■ Given exercise: Copy every entry below verbatim, leaving out the pictures.

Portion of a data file
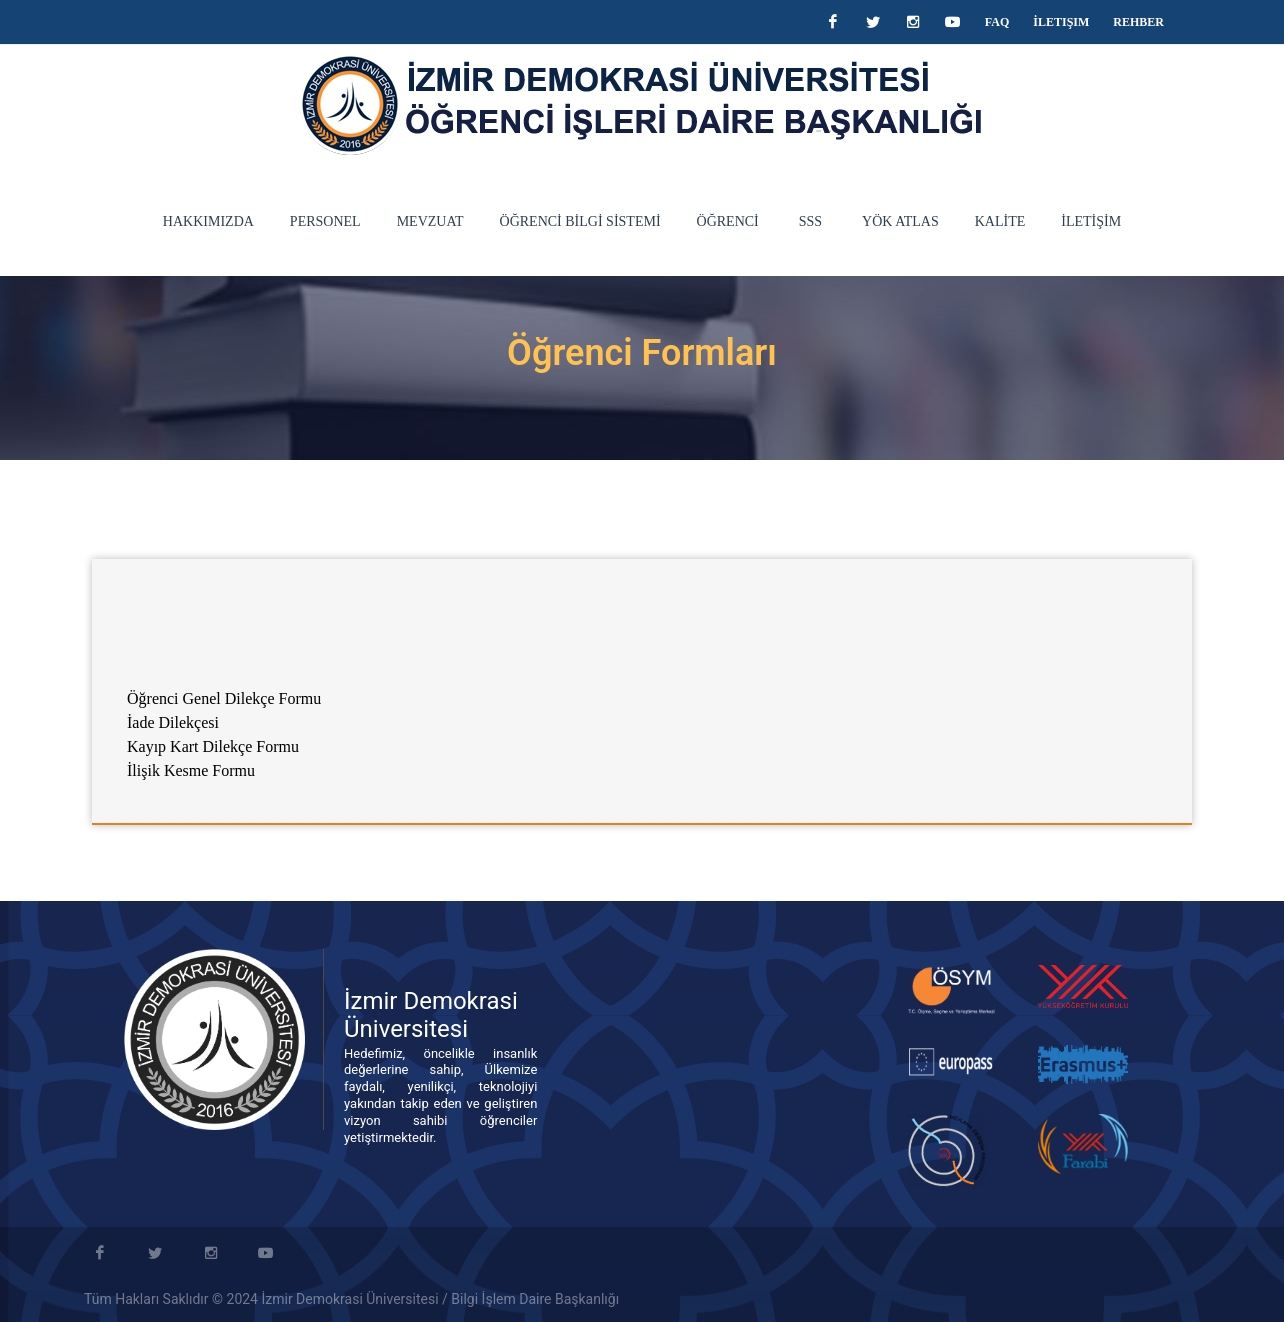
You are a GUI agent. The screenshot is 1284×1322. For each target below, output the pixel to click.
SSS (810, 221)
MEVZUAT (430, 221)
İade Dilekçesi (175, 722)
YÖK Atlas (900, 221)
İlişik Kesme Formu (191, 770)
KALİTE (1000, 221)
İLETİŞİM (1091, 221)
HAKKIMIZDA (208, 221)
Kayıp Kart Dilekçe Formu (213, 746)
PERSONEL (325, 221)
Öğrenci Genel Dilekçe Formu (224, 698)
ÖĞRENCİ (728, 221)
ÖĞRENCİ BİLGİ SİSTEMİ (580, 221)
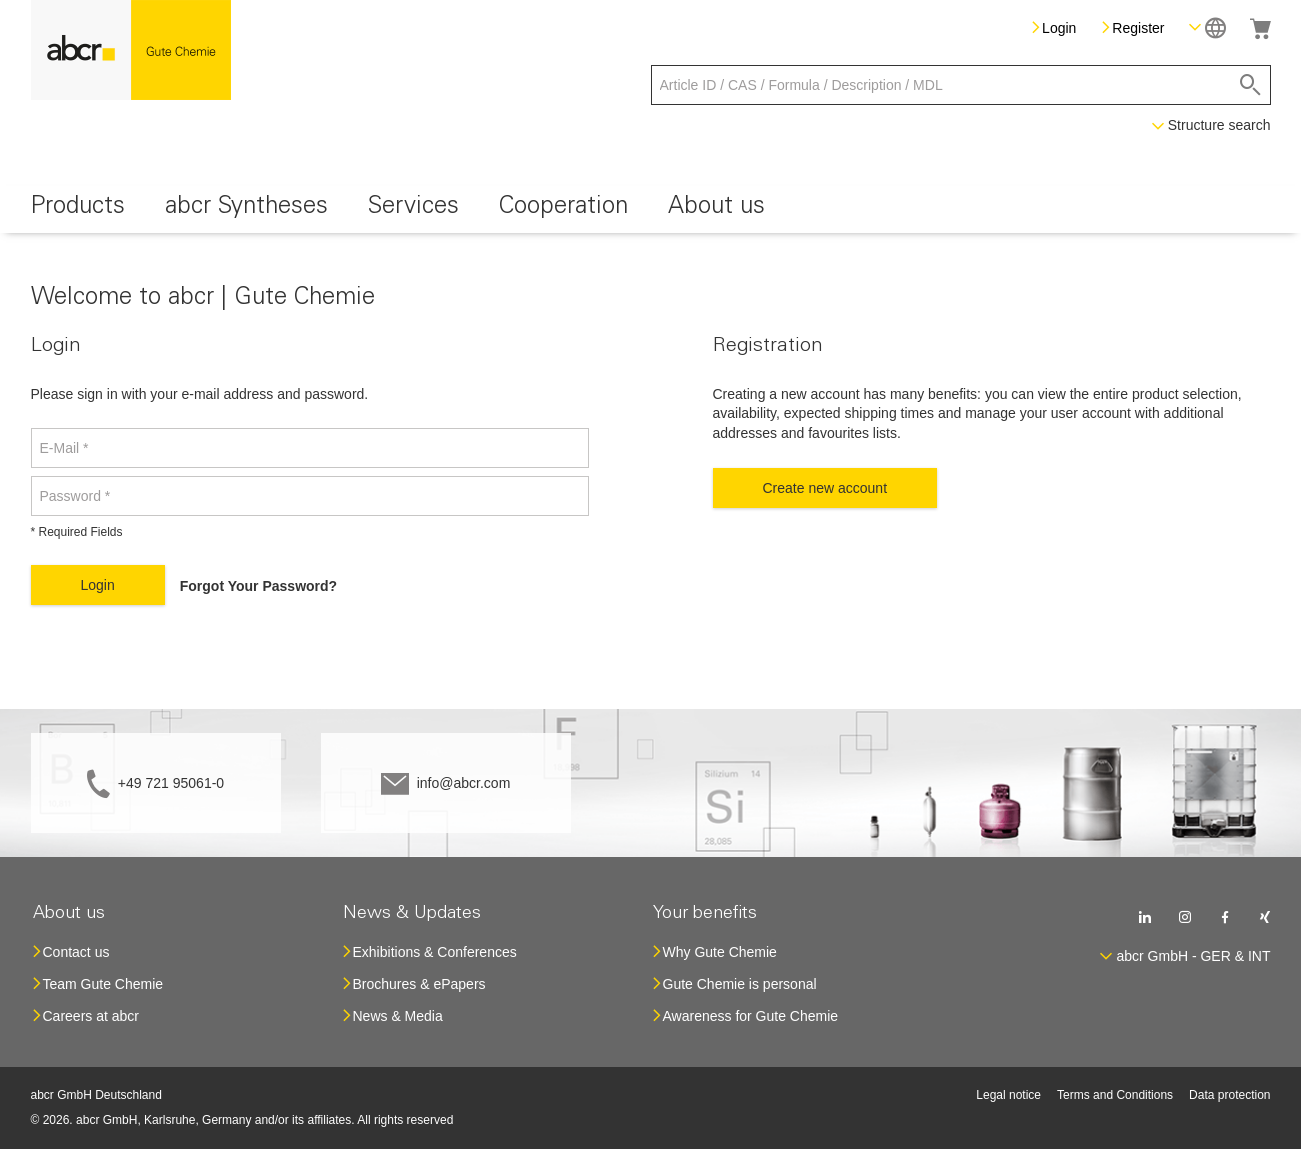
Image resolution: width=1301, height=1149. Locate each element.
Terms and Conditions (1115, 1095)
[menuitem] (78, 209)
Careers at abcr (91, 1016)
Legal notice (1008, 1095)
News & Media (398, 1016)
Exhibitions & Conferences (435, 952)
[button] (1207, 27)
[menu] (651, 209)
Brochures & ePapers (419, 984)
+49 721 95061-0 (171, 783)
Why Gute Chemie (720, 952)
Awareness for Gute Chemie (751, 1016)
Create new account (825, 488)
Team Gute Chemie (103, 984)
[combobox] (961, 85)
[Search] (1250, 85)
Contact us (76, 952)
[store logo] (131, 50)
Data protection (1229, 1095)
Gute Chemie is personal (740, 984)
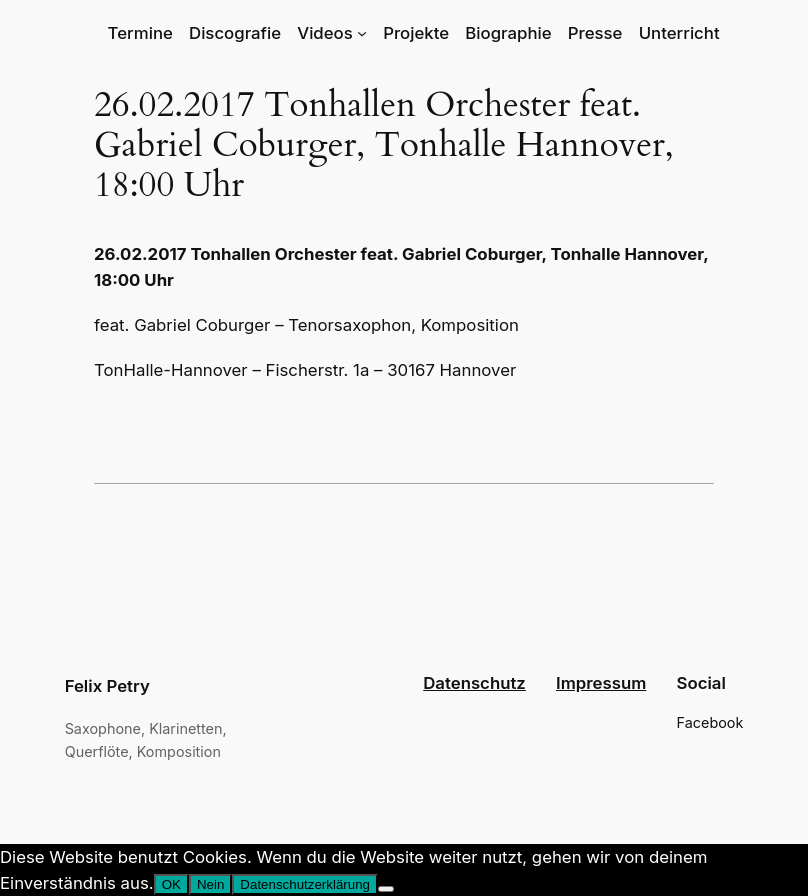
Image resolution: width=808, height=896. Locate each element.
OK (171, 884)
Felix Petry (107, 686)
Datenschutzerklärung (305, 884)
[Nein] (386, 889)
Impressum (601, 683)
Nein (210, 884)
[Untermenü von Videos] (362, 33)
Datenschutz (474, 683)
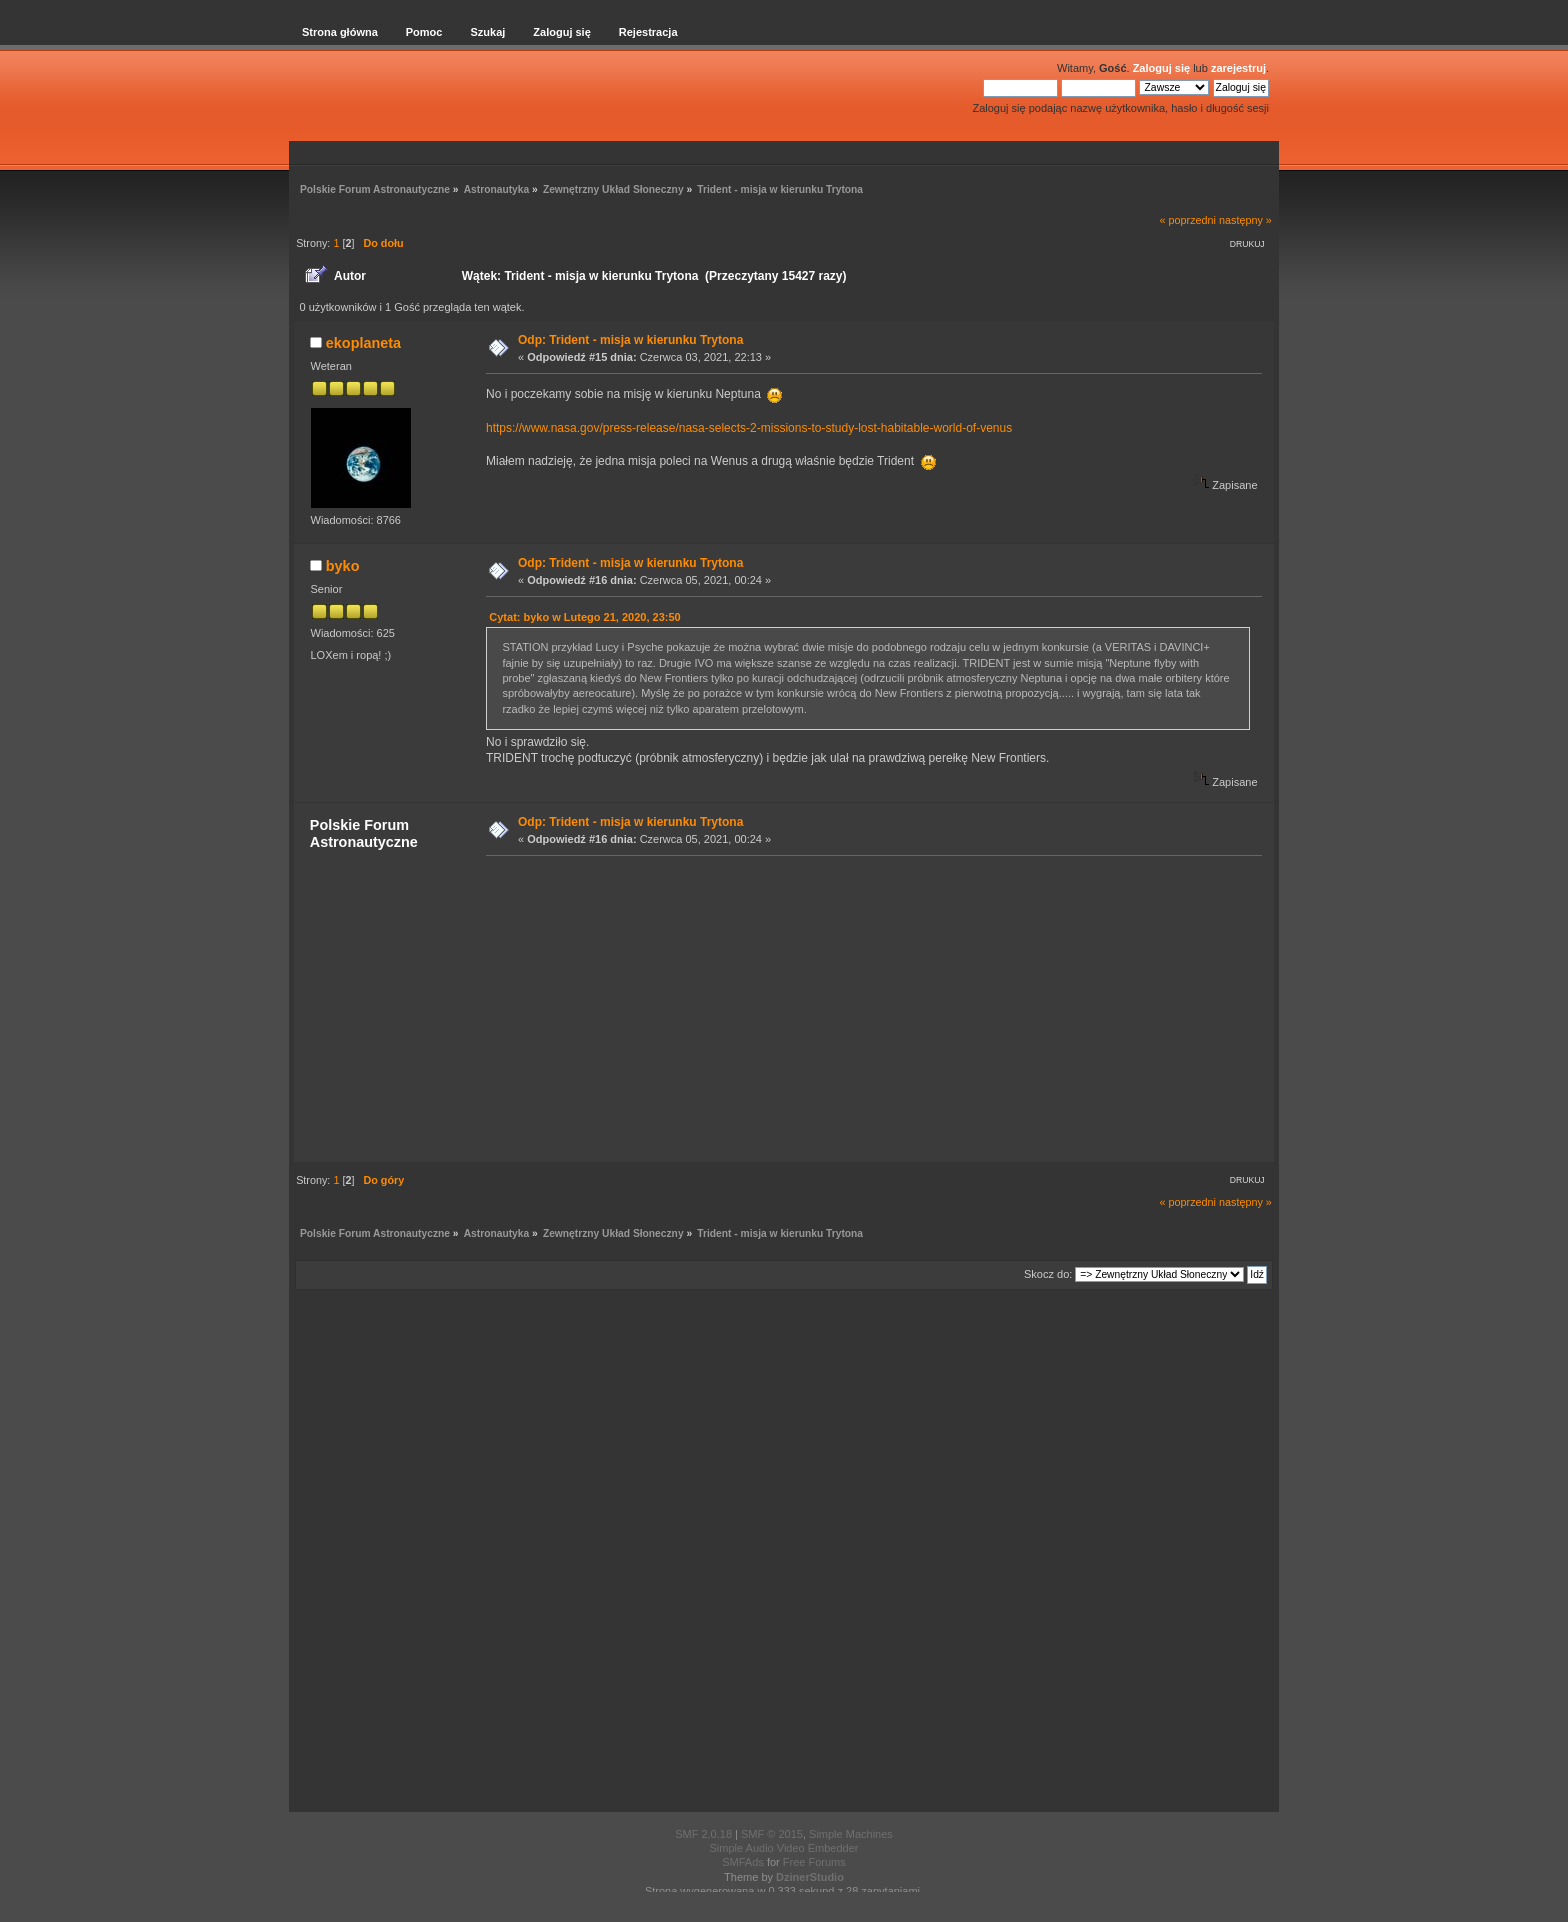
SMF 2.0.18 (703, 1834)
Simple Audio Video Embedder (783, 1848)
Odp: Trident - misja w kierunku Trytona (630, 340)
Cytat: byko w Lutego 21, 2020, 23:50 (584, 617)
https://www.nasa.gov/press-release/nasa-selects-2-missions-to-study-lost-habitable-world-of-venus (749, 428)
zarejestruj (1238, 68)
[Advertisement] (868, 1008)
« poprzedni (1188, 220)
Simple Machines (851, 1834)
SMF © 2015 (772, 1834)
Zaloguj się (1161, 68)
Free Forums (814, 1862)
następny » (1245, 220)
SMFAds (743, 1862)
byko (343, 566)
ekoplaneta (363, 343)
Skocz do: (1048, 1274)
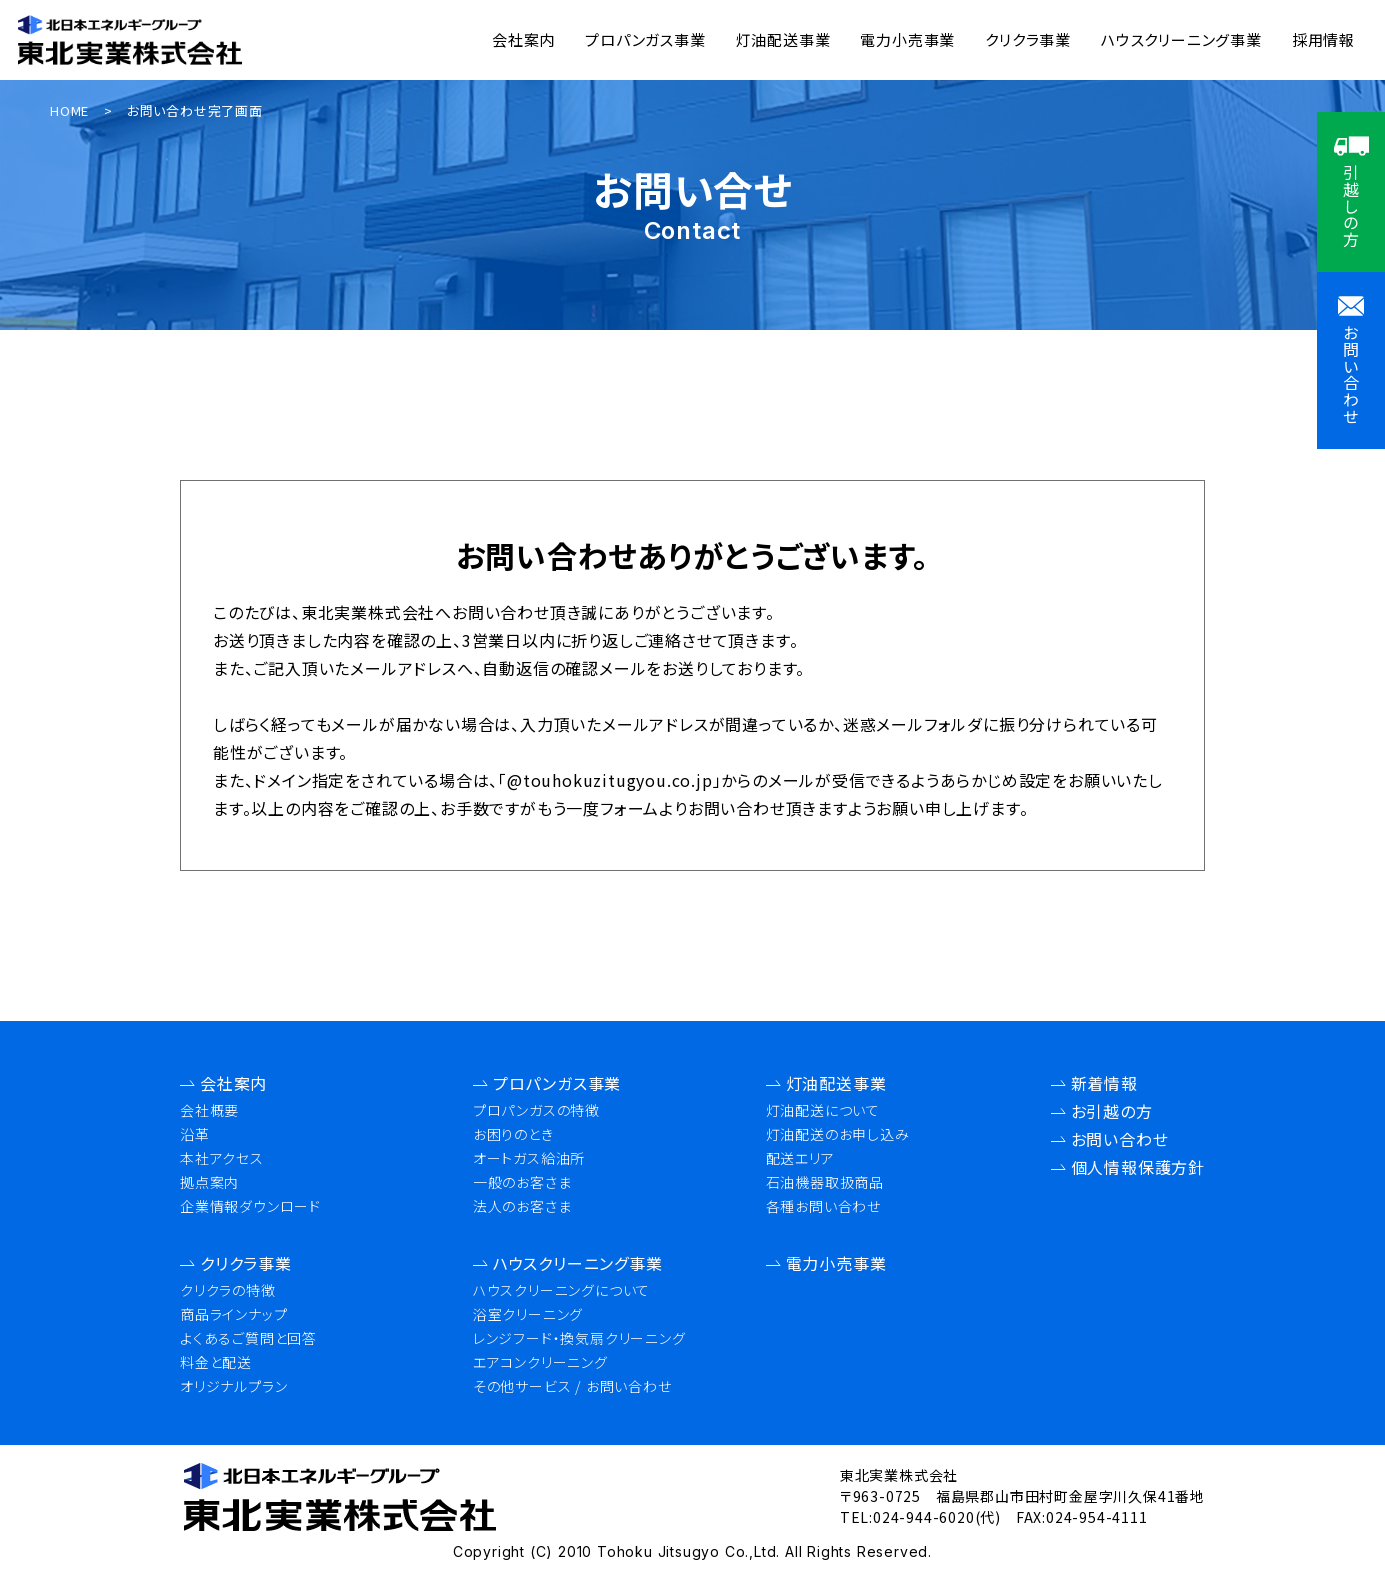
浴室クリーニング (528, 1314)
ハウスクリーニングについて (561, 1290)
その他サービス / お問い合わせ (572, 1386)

■ Exercise result:
You are a GUI agent. The screenshot is 1284×1322. For each target below, output the pixel to click.
SSS (810, 221)
MEVZUAT (430, 221)
İade Dilekçesi (175, 722)
YÖK Atlas (900, 221)
İlişik Kesme Formu (191, 770)
KALİTE (1000, 221)
İLETİŞİM (1091, 221)
HAKKIMIZDA (208, 221)
Kayıp Kart Dilekçe Formu (213, 746)
PERSONEL (325, 221)
Öğrenci Genel Dilekçe Formu (224, 698)
ÖĞRENCİ (728, 221)
ÖĞRENCİ BİLGİ SİSTEMİ (580, 221)
Image resolution: width=1301, height=1149. Locate each element.
Terms and Conditions (1115, 1095)
[menuitem] (78, 209)
Careers at abcr (91, 1016)
Legal notice (1008, 1095)
News & Media (398, 1016)
Exhibitions & Conferences (435, 952)
[button] (1207, 27)
[menu] (651, 209)
Brochures & ePapers (419, 984)
+49 721 95061-0 (171, 783)
Why Gute Chemie (720, 952)
Awareness for Gute Chemie (751, 1016)
Create new account (825, 488)
Team Gute Chemie (103, 984)
[combobox] (961, 85)
[Search] (1250, 85)
Contact us (76, 952)
[store logo] (131, 50)
Data protection (1229, 1095)
Gute Chemie is personal (740, 984)
Image resolution: width=808, height=896. Locate each element.
OK (171, 884)
Felix Petry (107, 686)
Datenschutzerklärung (305, 884)
[Nein] (386, 889)
Impressum (601, 683)
Nein (210, 884)
[Untermenü von Videos] (362, 33)
Datenschutz (474, 683)
SMF 2.0.18 (703, 1834)
Simple Audio Video Embedder (783, 1848)
Odp: Trident - misja w kierunku Trytona (630, 340)
Cytat: byko w Lutego 21, 2020, 23:50 (584, 617)
https://www.nasa.gov/press-release/nasa-selects-2-missions-to-study-lost-habitable-world-of-venus (749, 428)
zarejestruj (1238, 68)
[Advertisement] (868, 1008)
« poprzedni (1188, 220)
Simple Machines (851, 1834)
SMF © 2015 (772, 1834)
Zaloguj się (1161, 68)
Free Forums (814, 1862)
następny » (1245, 220)
SMFAds (743, 1862)
byko (343, 566)
ekoplaneta (363, 343)
Skocz do: (1048, 1274)
浴室クリーニング (528, 1314)
ハウスクリーニングについて (561, 1290)
その他サービス / お問い合わせ (572, 1386)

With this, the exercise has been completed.